TRY IT: Please reproduce the full article on how streaming will evolve in 2021, word for word.

READING PASSAGE:
State of the Industry - How will streaming evolve in 2021

2020 was certainly an interesting year: COVID forced people across the world to stay indoors, with bars and theaters closing and cancellations of festivals and events resulting in entertainment to be sought elsewhere. Before the summer, it caused spikes in network consumption due to a rise in home working, online gaming and media consumption. These changes have driven large movement in the streaming landscape, with online events becoming the de facto standard, and OTT companies attracting huge numbers of subscribers. On the technical side, there was the official launch of low latency HLS by Apple, an array of new devices entering the market, some interesting moves on the Google Cast front, and a significant increase in adoption of the Open Measurements specification (OMID) on the advertisement front. But what will 2021 bring? Let’s have a look!

A comprehensive Guide to Low Latency (4)


It doesn’t matter if you’re a subscriber service, a free service monetisation through ads, or any other form of entertainment: it’s all about volume. The more viewers you have, the more revenue. It’s plain and simple. As a result, while getting new viewers to your service is important, it’s even more important to keep the accumulated viewers active.

RECORDS:
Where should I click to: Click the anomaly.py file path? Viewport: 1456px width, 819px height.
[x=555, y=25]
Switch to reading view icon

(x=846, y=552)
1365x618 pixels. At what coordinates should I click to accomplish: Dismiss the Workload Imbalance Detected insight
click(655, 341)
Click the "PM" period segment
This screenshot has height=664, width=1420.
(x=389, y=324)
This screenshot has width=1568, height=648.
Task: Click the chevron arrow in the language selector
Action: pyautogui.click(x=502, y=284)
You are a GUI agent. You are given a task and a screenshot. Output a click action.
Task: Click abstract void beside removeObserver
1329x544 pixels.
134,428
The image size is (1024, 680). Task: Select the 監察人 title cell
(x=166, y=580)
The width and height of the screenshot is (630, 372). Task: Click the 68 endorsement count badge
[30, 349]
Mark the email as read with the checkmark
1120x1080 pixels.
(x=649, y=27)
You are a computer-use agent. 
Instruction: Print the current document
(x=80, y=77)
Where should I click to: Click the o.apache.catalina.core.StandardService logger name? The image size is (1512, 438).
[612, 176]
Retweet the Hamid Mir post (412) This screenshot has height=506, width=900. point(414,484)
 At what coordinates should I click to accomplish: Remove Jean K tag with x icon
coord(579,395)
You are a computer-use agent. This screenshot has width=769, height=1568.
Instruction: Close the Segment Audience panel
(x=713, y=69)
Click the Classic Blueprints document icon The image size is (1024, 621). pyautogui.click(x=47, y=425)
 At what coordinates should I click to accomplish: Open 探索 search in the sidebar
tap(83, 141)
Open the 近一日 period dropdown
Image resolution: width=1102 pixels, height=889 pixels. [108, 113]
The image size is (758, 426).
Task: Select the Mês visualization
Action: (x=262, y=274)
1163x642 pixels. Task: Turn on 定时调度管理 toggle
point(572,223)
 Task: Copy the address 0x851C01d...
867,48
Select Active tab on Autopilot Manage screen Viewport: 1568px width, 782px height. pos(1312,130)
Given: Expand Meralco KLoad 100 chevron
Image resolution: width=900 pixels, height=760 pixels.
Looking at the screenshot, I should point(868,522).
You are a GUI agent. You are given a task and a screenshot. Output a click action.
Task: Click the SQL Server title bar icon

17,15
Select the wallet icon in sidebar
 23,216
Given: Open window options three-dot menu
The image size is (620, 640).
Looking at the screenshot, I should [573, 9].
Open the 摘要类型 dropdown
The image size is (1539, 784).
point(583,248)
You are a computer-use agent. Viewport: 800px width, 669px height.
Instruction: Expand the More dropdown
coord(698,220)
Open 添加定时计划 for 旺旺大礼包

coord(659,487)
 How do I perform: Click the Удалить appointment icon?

EXERCISE RESPONSE:
State of the Industry - How will streaming evolve in 2021

2020 was certainly an interesting year: COVID forced people across the world to stay indoors, with bars and theaters closing and cancellations of festivals and events resulting in entertainment to be sought elsewhere. Before the summer, it caused spikes in network consumption due to a rise in home working, online gaming and media consumption. These changes have driven large movement in the streaming landscape, with online events becoming the de facto standard, and OTT companies attracting huge numbers of subscribers. On the technical side, there was the official launch of low latency HLS by Apple, an array of new devices entering the market, some interesting moves on the Google Cast front, and a significant increase in adoption of the Open Measurements specification (OMID) on the advertisement front. But what will 2021 bring? Let’s have a look!

A comprehensive Guide to Low Latency (4)


It doesn’t matter if you’re a subscriber service, a free service monetisation through ads, or any other form of entertainment: it’s all about volume. The more viewers you have, the more revenue. It’s plain and simple. As a result, while getting new viewers to your service is important, it’s even more important to keep the accumulated viewers active.